### [Directions for this task]
Transcribe the tail of the listing: start at the line containing "Open 주르르's profile avatar" and stop after the last line, keeping every character as is and adding nothing.

### [Records]
##########

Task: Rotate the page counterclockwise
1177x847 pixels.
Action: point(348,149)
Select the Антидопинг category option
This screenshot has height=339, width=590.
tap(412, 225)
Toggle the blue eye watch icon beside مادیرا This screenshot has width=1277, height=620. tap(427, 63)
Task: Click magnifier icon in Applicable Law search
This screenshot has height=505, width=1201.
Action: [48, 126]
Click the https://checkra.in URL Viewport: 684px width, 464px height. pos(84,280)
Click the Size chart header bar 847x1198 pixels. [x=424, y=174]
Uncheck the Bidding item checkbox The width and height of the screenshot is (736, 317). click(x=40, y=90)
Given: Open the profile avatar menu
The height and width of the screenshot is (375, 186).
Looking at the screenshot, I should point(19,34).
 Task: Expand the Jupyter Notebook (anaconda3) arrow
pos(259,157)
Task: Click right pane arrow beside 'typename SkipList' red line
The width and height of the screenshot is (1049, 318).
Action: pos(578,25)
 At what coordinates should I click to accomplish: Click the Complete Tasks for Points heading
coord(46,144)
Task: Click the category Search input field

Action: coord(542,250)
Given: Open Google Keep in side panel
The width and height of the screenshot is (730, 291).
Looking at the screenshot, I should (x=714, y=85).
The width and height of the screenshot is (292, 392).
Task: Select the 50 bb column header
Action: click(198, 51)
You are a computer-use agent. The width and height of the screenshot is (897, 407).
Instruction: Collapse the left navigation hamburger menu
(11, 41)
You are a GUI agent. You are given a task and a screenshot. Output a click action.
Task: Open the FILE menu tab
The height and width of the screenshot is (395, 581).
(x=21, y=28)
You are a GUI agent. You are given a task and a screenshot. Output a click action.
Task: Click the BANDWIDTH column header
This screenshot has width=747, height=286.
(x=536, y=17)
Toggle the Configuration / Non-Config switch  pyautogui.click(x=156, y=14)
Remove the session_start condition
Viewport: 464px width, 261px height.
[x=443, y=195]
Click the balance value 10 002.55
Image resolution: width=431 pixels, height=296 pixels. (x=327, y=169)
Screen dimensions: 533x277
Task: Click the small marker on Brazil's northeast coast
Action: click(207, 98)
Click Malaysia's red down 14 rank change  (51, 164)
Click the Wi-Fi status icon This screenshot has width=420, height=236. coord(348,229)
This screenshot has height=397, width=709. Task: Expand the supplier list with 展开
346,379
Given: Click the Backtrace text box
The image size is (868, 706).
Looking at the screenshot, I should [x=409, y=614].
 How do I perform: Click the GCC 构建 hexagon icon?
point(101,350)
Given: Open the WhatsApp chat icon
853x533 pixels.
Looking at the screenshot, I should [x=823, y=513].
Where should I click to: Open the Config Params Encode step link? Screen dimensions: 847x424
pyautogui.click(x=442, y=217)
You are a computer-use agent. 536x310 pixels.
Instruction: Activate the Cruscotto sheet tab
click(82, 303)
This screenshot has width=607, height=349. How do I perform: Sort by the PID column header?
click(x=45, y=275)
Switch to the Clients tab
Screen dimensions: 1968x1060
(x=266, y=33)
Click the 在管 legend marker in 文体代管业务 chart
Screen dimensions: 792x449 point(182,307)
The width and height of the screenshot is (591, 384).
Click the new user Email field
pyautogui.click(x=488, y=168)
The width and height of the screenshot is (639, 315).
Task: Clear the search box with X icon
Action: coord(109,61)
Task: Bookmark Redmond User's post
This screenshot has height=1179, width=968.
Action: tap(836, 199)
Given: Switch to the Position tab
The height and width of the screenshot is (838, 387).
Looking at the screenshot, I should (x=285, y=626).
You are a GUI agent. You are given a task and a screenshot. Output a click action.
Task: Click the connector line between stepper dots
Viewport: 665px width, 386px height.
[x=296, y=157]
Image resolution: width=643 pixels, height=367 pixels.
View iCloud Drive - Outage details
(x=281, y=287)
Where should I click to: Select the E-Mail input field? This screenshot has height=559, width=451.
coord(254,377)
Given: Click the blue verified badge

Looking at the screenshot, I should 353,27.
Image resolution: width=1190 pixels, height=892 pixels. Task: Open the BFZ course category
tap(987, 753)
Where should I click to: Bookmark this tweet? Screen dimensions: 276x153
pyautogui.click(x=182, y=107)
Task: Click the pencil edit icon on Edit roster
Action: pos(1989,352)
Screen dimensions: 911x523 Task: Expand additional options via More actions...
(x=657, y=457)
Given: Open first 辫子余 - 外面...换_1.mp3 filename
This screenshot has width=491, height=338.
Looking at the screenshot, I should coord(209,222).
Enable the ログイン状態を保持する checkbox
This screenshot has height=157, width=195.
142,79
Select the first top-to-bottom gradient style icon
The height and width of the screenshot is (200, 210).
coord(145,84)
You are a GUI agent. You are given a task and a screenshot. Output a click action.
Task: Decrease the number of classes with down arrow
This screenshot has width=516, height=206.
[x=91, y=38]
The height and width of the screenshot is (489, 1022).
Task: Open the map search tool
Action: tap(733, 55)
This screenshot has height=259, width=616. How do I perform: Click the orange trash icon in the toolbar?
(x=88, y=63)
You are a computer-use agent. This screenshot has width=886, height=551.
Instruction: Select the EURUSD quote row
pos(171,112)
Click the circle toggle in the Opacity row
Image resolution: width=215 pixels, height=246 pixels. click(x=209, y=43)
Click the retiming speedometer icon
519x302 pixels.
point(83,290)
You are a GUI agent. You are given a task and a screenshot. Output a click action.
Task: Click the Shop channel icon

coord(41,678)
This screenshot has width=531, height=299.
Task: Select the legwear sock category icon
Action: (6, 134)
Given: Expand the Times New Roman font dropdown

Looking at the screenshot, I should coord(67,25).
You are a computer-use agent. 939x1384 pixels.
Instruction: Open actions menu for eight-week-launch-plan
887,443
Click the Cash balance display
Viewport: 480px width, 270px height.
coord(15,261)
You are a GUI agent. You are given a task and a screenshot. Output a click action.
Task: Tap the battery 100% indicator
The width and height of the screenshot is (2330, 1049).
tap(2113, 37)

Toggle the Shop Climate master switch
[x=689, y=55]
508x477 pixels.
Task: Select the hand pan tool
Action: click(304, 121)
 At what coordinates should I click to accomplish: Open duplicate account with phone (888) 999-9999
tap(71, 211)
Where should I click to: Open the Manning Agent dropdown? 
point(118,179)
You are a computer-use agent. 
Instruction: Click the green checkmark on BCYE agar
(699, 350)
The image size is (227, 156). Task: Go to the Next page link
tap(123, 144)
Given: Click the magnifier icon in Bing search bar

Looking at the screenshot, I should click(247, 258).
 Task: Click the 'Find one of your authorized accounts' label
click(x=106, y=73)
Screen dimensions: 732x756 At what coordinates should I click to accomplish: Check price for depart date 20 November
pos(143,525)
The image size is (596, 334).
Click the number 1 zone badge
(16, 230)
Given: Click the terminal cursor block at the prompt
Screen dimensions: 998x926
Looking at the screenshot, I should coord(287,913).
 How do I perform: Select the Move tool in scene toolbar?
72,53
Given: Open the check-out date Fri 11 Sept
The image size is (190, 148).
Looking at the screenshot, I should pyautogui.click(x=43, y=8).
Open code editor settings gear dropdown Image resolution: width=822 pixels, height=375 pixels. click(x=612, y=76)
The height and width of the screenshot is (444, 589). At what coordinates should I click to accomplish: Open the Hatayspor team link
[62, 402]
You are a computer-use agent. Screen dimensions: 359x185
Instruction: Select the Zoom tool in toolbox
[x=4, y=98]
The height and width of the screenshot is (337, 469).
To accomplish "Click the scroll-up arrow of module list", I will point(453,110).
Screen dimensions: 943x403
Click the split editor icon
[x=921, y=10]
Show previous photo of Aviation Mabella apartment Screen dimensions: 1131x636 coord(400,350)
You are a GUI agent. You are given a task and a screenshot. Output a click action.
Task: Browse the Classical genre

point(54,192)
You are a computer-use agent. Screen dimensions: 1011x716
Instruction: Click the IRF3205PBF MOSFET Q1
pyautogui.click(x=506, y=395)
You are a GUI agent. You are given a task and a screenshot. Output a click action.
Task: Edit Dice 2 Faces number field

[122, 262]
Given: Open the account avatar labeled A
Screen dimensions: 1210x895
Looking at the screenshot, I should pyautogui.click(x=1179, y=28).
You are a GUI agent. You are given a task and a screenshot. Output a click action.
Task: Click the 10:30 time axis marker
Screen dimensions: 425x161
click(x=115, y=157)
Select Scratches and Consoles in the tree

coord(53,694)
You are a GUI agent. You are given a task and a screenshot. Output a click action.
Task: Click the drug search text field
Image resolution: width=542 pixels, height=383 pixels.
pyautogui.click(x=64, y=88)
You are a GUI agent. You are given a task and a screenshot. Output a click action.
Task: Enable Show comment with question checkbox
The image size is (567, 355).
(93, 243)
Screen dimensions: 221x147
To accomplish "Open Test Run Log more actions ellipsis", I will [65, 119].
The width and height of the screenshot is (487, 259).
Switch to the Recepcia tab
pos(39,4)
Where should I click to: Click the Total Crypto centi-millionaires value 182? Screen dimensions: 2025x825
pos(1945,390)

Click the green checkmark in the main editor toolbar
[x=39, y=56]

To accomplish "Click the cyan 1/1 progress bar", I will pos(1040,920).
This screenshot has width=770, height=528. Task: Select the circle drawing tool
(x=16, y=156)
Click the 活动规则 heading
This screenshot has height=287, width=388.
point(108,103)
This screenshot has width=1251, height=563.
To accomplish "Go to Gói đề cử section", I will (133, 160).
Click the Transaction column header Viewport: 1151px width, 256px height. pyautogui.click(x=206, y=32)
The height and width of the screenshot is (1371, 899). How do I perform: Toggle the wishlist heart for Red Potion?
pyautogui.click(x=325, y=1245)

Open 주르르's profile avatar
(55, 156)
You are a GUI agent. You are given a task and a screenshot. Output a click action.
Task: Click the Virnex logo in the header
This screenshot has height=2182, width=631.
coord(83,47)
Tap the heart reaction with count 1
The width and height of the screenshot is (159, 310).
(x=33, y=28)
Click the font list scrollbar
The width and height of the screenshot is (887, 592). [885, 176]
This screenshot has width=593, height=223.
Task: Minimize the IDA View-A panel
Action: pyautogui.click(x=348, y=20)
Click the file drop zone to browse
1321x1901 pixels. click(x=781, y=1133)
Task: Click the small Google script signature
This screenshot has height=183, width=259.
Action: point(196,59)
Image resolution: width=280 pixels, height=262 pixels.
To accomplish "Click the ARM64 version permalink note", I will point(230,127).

##########

### [The completed task]
Open 주르르's profile avatar
(55, 156)
You are a GUI agent. You are given a task and a screenshot. Output a click action.
Task: Click the Virnex logo in the header
This screenshot has height=2182, width=631.
coord(83,47)
Tap the heart reaction with count 1
The width and height of the screenshot is (159, 310).
(x=33, y=28)
Click the font list scrollbar
The width and height of the screenshot is (887, 592). [885, 176]
This screenshot has width=593, height=223.
Task: Minimize the IDA View-A panel
Action: pyautogui.click(x=348, y=20)
Click the file drop zone to browse
1321x1901 pixels. click(x=781, y=1133)
Task: Click the small Google script signature
This screenshot has height=183, width=259.
Action: point(196,59)
Image resolution: width=280 pixels, height=262 pixels.
To accomplish "Click the ARM64 version permalink note", I will point(230,127).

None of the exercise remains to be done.